Arsenal of weapons found at south Warwickshire home - The Stratford Observer

Arsenal of weapons found at south Warwickshire home

Stratford Editorial 10th Jun, 2017   0

WHEN police searched a south Warwickshire couple’s home, they found a prohibited Luger pistol, a sawn-off shotgun, ammunition and an array of knives.

The hoard was being stored by their grandson Neno Dodd, who was living with them at the time, a judge has heard.

Dodd, of Wilson Place, Oxford, was jailed for five years after pleading guilty at Warwick Crown Court to possessing a prohibited firearm.

The 20 year-old also admitted possessing an altered firearm without a certificate and possessing ammunition without authority, for which he was given concurrent two-year sentences.




Daniel Oscroft, prosecuting, said while staying with his grandparents at their home in Ascott, Shipston, Dodd, who suffers from Asperger’s syndrome, had stored two firearms.

They were a 9mm Luger pistol, which is a prohibited weapon, and a shotgun which the court heard had been shortened, but not so much as to make it also a prohibited weapon.


The presence of the weapons had been reported by his grandfather to the mental health team after Dodd had made threats to harm his mother.

The police were notified, and when officers went to the house Dodd tried to draw them away from the location of the weapons, and then fled, but was later arrested.

In Dodd’s bedroom they found the Luger, wrapped in a t-shirt, and eight rounds of 9mm ammunition, while the shotgun and some cartridges were found in the spare bedroom opposite.

Officers also recovered a quantity of clothing, a machete and a number of knives – although there was no charge in relation to those because they were not being possessed in a public place.

When he was questioned Dodd, who also admitted damaging the window of another house in Ascott, made no comment.

Mr Oscroft added Dodd had been made subject to two referral orders for battery as a youth, was given a two-year youth rehabilitation order for wounding with intent after stabbing someone in 2013, and in January 2015 Oxford magistrates imposed a community order on him for possessing a knife in a public place.

Judge Andrew Lockhart QC observed: “One weapon, the Luger, can have no lawful use in society.  It was never going to be used for anything lawful.”

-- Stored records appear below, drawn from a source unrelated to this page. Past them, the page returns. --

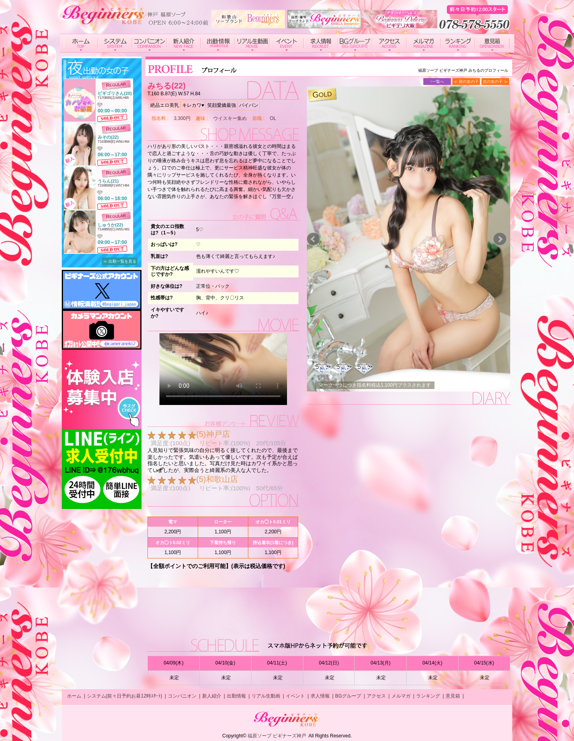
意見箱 (453, 696)
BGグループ (348, 696)
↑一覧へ (437, 81)
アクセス (376, 696)
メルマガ (401, 696)
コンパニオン (182, 696)
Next (499, 239)
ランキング (428, 696)
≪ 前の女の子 (466, 81)
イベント (295, 696)
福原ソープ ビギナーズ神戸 (277, 736)
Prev (313, 239)
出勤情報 (236, 696)
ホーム (74, 696)
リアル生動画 (266, 696)
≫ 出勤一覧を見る (119, 261)
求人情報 (320, 696)
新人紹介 (211, 696)
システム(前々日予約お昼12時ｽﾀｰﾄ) (124, 696)
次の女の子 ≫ (495, 81)
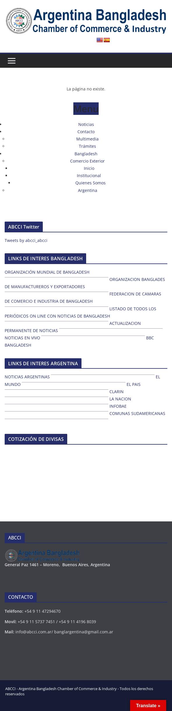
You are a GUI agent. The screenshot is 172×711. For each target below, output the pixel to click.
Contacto (86, 131)
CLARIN (116, 391)
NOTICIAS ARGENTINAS (27, 376)
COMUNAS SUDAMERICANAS (137, 413)
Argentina (87, 190)
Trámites (87, 146)
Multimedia (87, 139)
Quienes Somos (90, 183)
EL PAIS (134, 384)
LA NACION (120, 399)
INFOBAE (118, 406)
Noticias (86, 124)
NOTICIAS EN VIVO (22, 338)
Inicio (89, 168)
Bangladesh (86, 153)
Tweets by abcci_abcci (26, 240)
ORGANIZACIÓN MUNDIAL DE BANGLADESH (47, 272)
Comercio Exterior (87, 161)
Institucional (89, 175)
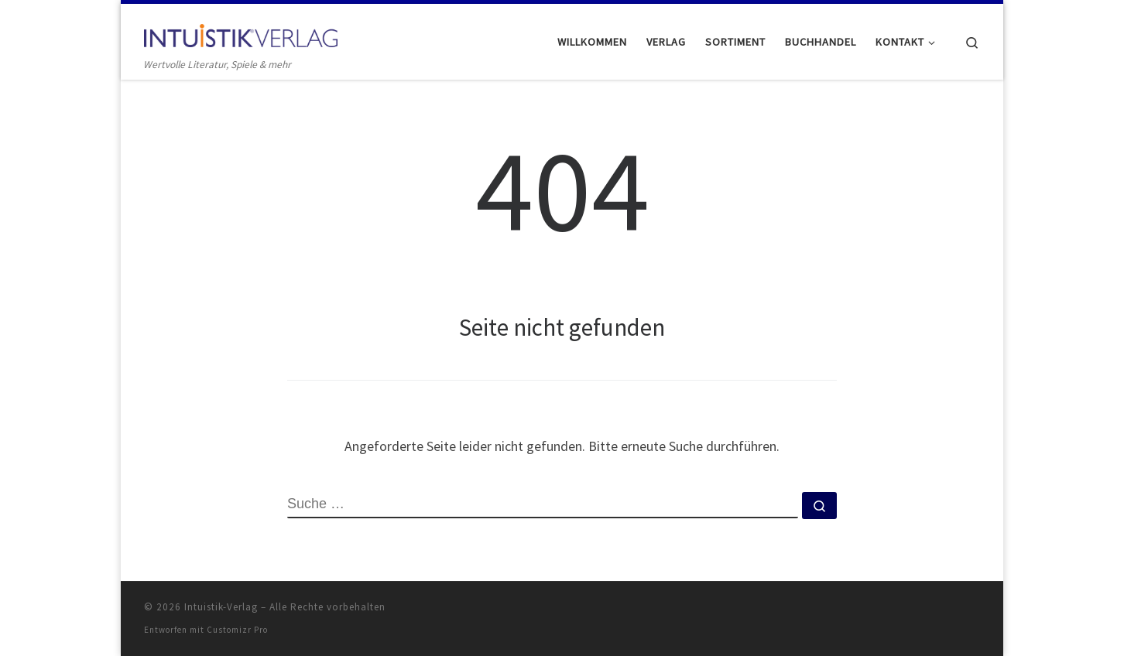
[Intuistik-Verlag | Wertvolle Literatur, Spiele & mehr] (241, 32)
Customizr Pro (237, 629)
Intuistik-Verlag (221, 606)
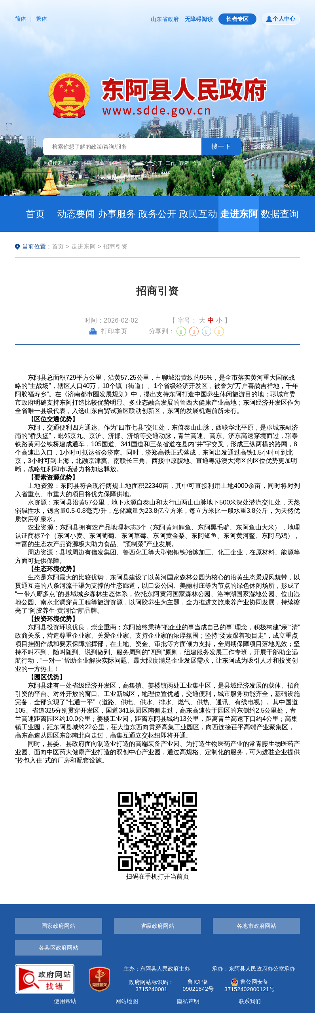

Told Dodd now says he was holding it for others, the judge remarked: “Knowing they would be using it.  It would have been for significant criminal activity.

“He intended to possess it, and to give it back on call. There is the inference to be drawn that they [the Luger and the shotgun] would be used for violent crime.”

Andrew Smith QC, defending, submitted psychological and psychiatric reports on Dodd, and argued that his Asperger’s and other problems amounted to ‘exceptional circumstances such that the court should not impose the minimum term of five years’ which is set for possessing a prohibited firearm.

Mr Smith said there was no evidence either firearm had been used in crime, or that Dodd intended to do so.

“The most obvious explanation for his criminality was that Mr Dodd was taken advantage of, not that that excuses it.

“He was an individual who was highly suggestible.  He genuinely considered those he was dealing with as friends.”

Rejecting the submission that he could pass a sentence of less than the five-year minimum, Judge Lockhart told Dodd: “You have antecedents which are relevant and significant.

“You were at school in Oxford until the summer of 2016, and your mother then chose to place you with your grandparents in Shipston, and you were there with them during the course of the summer.

“You were suffering from mental health difficulties, but it is absolutely clear to me that you became involved with a group of young men based in a city away from this county, and you were going there to parties and the like.

“You agreed, subsequent to a request by them, to look after weapons for them.  There can be no doubt you knew the only use those weapons could be put to was in serious criminality.

“There are other weapons which you have not been charged over, but they are a frightening array of weapons… none of which could have had a lawful purpose, having looked at them.

“Luger pistols are very effective at short range, and they have been made prohibited in order to prevent serious crime.

“Alongside it was a shotgun which it is obvious was not being held for a lawful purpose, albeit it was not a prohibited weapon, and they were stored ready to be called forward for criminal use by others.

“There was an arsenal which could wreak havoc on the streets of our cities, two firearms and a number of knives.”